Arafat's front-row seat was as last year draped with a checkered Arab headdress, a symbol of his struggle for a homeland.
On the chair was a sign in English reading: "His Excellency Yasser Arafat, President of the State of Palestine," framed by a drawing of the Palestinian flag.
RAFAT BARRED FROM BETHLEHEM
Israel barred Arafat from traveling to Bethlehem from his headquarters at nearby Ramallah, accusing him of fomenting violence in the uprising for statehood that erupted more than two years ago. Arafat denies the allegation.
At least 1,736 Palestinians and 671 Israelis have been killed since the uprising began after peace talks broke down.

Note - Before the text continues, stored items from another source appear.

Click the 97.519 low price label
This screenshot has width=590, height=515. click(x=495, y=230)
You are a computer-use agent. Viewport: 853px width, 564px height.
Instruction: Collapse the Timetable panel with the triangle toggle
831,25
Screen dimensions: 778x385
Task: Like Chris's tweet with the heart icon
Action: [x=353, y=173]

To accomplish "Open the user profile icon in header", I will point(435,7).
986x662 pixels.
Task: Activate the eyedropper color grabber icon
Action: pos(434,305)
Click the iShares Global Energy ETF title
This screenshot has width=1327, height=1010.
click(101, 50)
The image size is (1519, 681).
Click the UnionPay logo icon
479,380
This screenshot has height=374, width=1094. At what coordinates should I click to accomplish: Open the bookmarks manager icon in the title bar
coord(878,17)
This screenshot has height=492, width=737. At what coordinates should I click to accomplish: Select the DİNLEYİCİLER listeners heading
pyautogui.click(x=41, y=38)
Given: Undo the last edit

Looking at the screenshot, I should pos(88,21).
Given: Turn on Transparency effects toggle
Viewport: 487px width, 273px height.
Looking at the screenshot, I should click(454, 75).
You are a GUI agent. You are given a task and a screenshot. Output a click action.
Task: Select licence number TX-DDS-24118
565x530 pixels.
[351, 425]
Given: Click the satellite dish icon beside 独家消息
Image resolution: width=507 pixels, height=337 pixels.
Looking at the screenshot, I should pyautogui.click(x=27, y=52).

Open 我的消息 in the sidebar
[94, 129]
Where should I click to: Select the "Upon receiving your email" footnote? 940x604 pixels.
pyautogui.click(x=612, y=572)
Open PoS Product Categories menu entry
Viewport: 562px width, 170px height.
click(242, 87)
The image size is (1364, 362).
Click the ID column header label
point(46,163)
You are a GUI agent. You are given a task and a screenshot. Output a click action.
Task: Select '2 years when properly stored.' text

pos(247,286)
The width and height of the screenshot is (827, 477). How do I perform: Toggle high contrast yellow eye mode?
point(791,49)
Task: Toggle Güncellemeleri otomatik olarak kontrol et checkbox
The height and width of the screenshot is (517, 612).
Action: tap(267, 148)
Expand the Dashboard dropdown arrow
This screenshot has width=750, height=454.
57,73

Even an Israeli military pullback to the outskirts of Bethlehem failed to bring comfort and joy to residents of what used to be a prosperous place of pilgrimage packed with Christian tourists.
But the crash of worshippers -- including many foreigners -- inside the church was so great that some fainted and had to be helped out.
"This Christmas finds us in difficult circumstances with the doors of life closed," Sabbah told them in Arabic.
"We will continue to demand our freedom and dignity...the Palestinian people want to say to the Israeli people that we wish you peace, security and well-being. With such peace, Palestinians want freedom and an end to occupation," he said.
"We ask you (Israelis) that you understand the reason for the violence, and this is (the) occupation. You need new leaders with a new vision, or you must help your leaders to adopt a new vision that will give all peoples here peace and security."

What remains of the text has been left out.